>> Start Data excerpts
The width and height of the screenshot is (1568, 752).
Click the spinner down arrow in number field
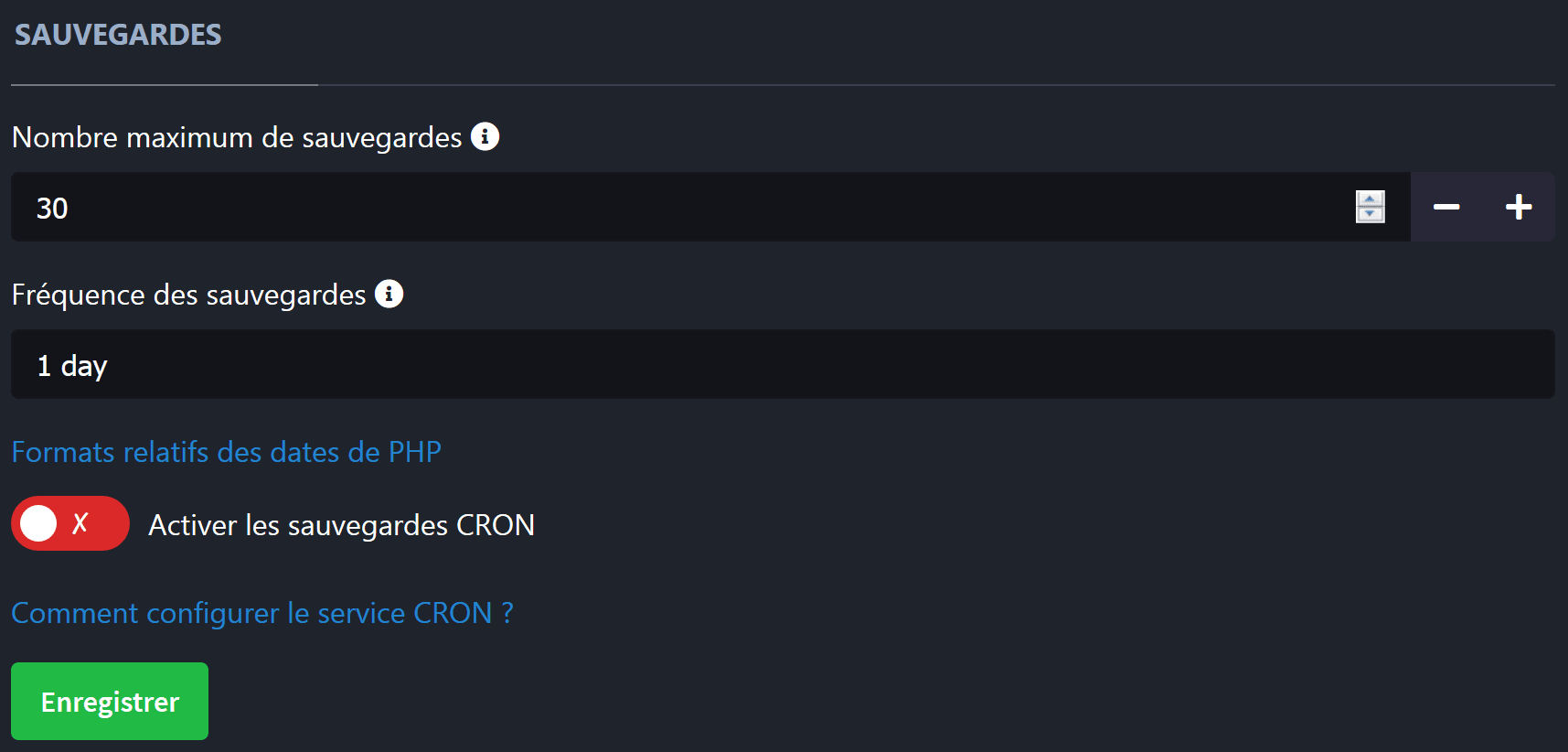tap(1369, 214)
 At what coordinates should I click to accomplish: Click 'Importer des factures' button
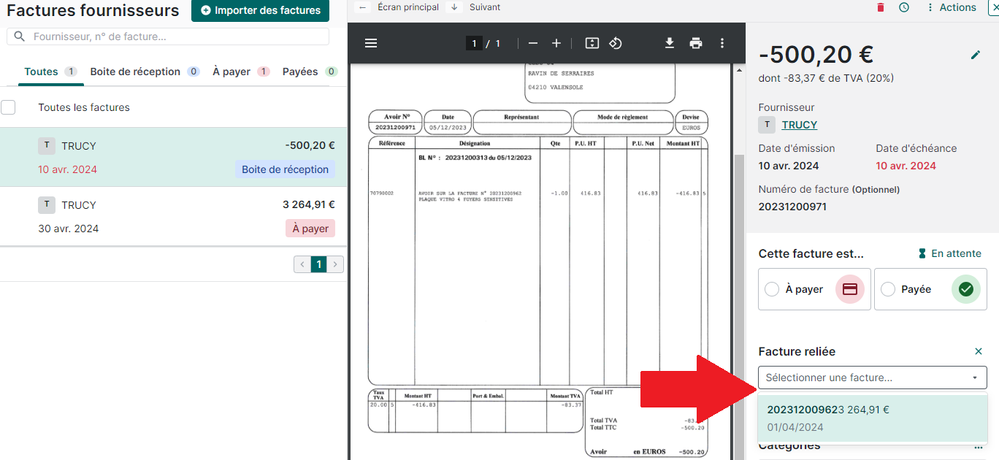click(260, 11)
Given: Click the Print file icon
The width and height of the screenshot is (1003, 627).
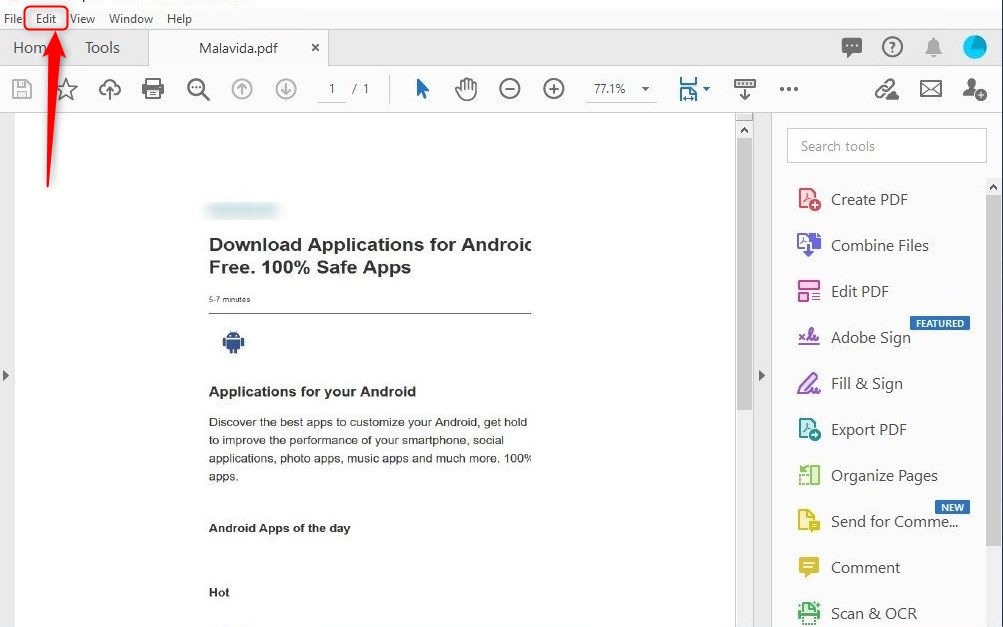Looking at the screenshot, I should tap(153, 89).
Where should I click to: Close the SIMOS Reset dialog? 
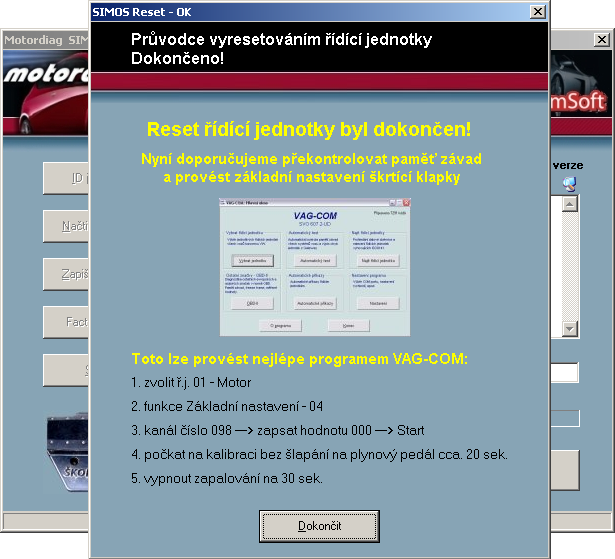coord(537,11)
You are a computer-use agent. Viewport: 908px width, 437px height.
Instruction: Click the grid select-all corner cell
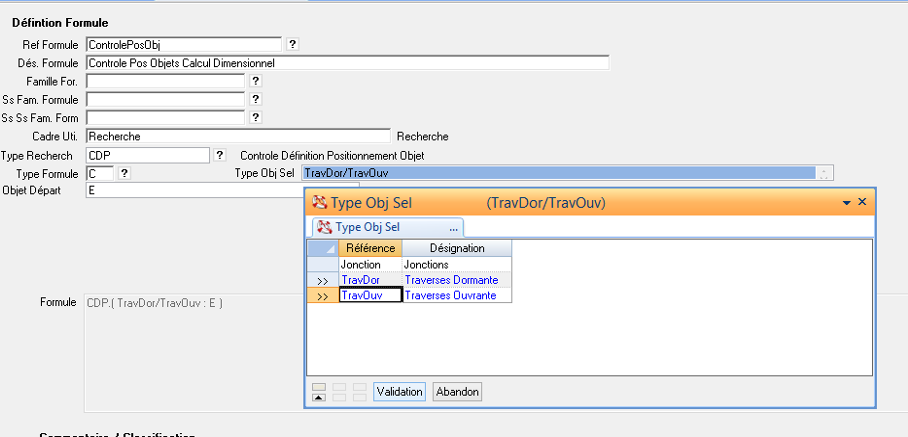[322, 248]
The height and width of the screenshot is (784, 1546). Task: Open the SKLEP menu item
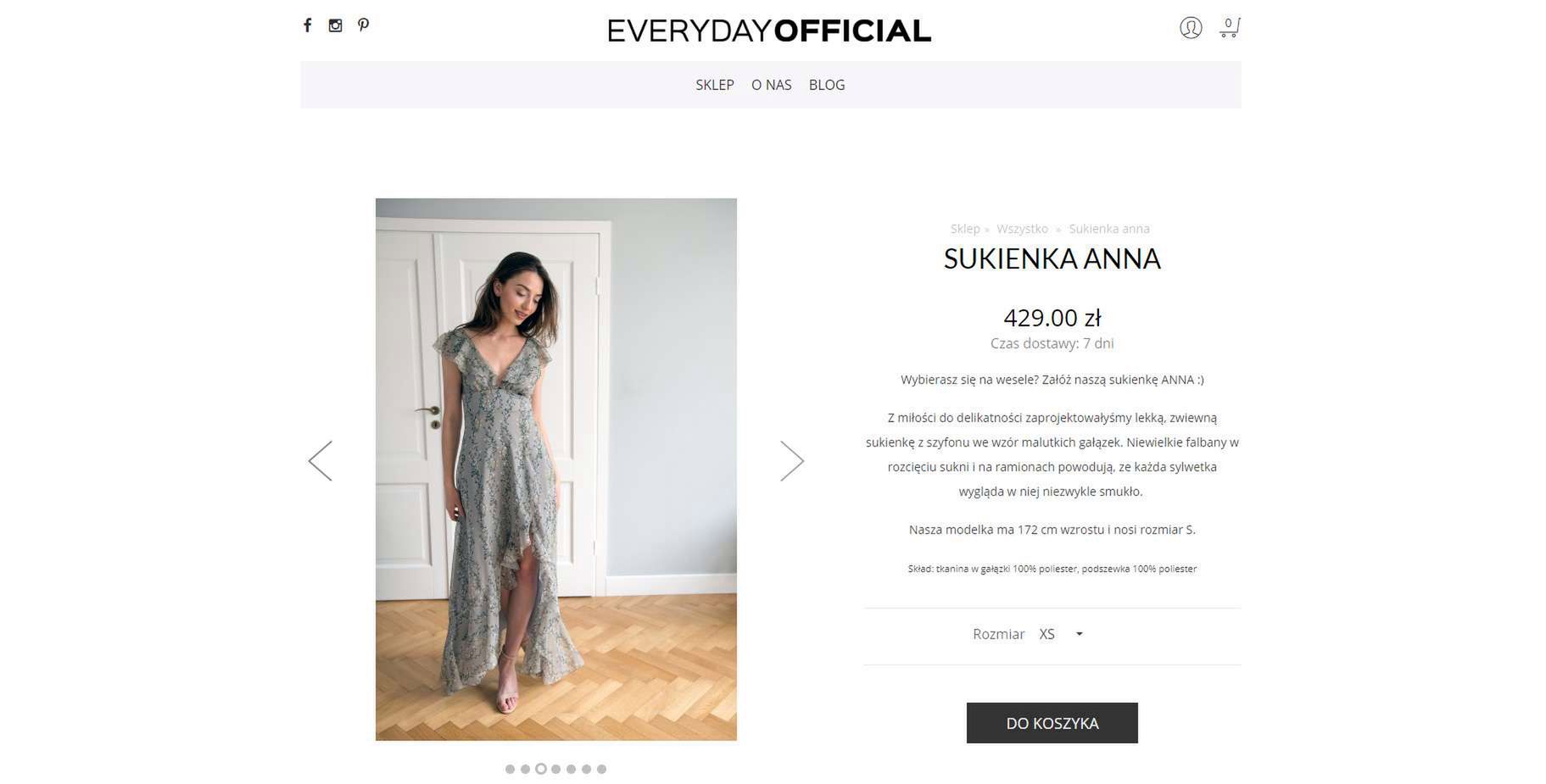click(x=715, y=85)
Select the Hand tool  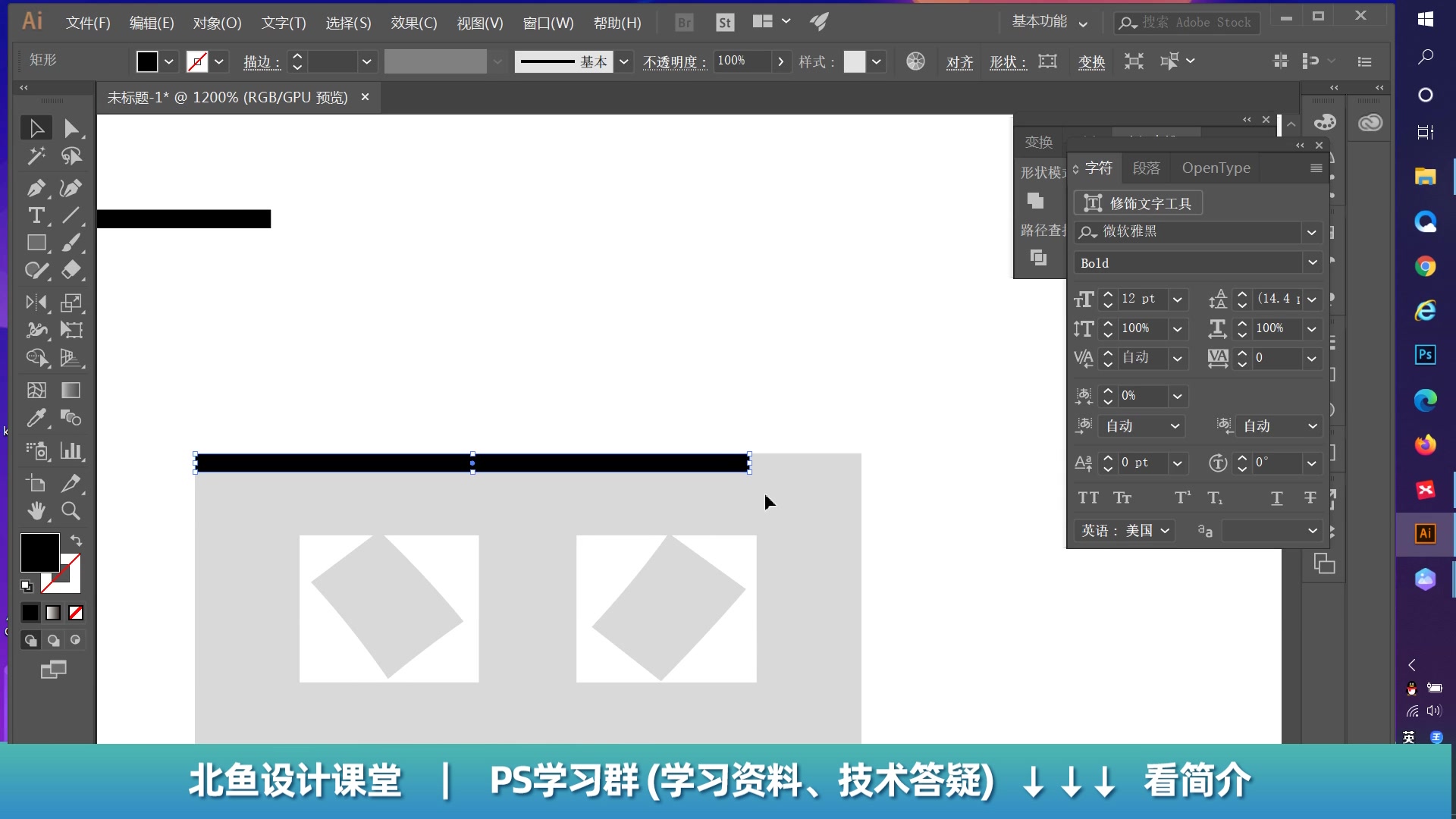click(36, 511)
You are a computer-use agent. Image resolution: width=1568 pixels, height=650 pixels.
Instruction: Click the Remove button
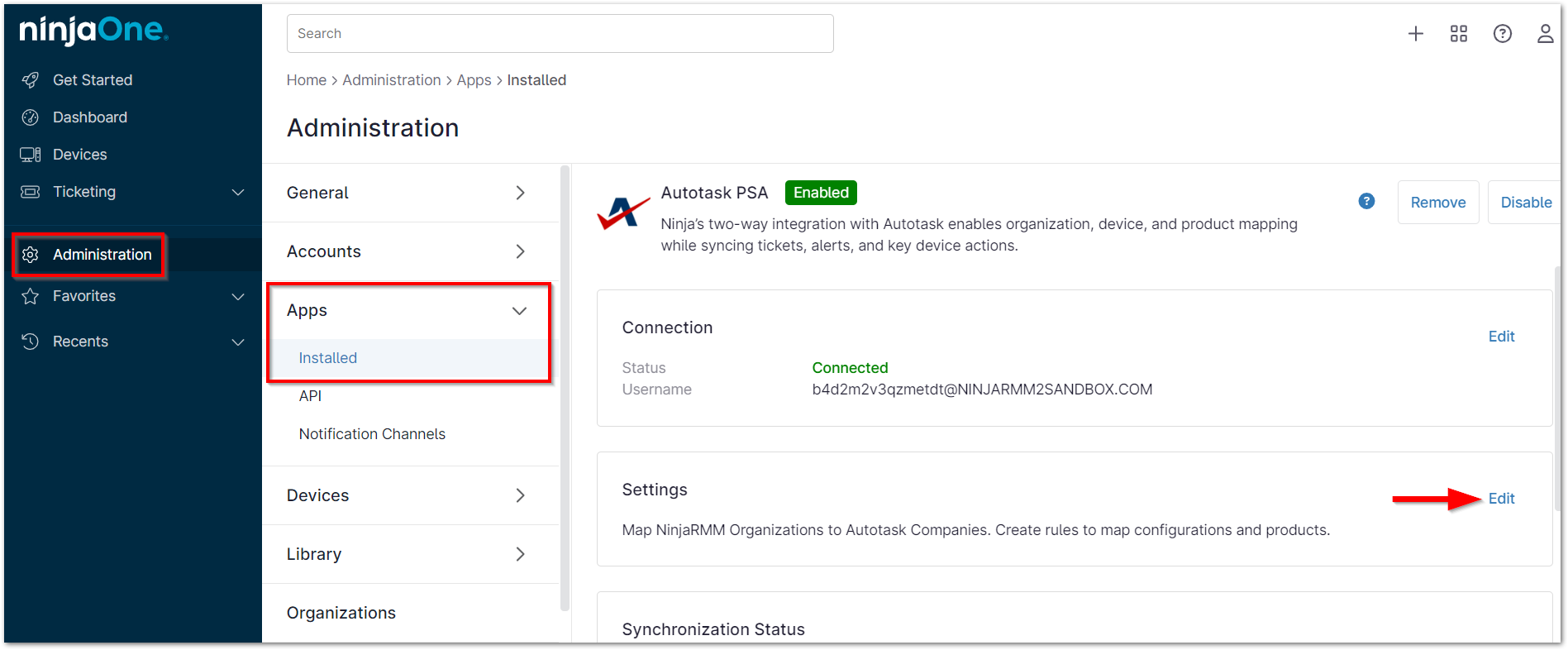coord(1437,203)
>> End Data excerpts
#### Task goal
Reproduce the listing above verbatim, beginning at the line that contains "At what coordinates" and stopping after the line that contains "click(x=715, y=85)". Omit the pictures from your output.

#### Output for this task
 At what coordinates should I click to accomplish: Click 'Importer des factures' button
click(260, 11)
Given: Click the Print file icon
The width and height of the screenshot is (1003, 627).
Looking at the screenshot, I should tap(153, 89).
Where should I click to: Close the SIMOS Reset dialog? 
coord(537,11)
You are a computer-use agent. Viewport: 908px width, 437px height.
Instruction: Click the grid select-all corner cell
[322, 248]
The height and width of the screenshot is (784, 1546). Task: Open the SKLEP menu item
click(x=715, y=85)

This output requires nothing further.